## Saved entries
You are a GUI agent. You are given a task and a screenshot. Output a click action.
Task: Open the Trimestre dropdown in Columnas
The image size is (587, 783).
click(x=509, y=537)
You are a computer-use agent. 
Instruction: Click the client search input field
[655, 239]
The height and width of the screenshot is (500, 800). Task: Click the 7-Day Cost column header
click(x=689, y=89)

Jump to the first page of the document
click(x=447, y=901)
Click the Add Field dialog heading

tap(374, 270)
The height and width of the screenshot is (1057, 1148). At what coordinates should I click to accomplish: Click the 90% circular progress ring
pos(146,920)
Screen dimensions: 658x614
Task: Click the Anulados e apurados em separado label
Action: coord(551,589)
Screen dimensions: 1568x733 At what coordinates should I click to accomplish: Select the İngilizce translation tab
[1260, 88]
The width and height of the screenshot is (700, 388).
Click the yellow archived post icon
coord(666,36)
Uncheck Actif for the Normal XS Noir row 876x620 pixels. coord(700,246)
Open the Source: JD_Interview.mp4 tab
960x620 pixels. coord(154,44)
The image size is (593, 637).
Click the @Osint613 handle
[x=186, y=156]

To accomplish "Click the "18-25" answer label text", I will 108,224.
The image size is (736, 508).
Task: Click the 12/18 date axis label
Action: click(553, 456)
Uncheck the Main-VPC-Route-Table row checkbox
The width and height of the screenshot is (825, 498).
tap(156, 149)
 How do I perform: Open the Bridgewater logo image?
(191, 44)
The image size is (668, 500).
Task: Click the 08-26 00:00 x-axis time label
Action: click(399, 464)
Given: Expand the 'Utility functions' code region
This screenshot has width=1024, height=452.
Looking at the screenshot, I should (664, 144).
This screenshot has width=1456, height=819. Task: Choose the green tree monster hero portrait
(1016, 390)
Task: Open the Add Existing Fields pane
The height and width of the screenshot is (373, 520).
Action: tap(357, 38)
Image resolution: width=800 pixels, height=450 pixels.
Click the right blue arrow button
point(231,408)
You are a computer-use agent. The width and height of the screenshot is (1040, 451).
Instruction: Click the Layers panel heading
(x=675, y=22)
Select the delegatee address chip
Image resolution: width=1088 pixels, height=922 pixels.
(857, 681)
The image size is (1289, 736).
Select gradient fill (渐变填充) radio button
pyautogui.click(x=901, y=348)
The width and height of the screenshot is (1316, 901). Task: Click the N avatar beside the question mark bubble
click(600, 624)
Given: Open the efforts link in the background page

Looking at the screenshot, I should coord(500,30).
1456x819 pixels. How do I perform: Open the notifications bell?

## WHAT IS REQUIRED
Only lines of the data holding the word "computer" go in the answer. Please copy each of them.

## OUTPUT BELOW
You are a computer-use agent. 
You are a computer-use agent. The width and height of the screenshot is (1040, 451).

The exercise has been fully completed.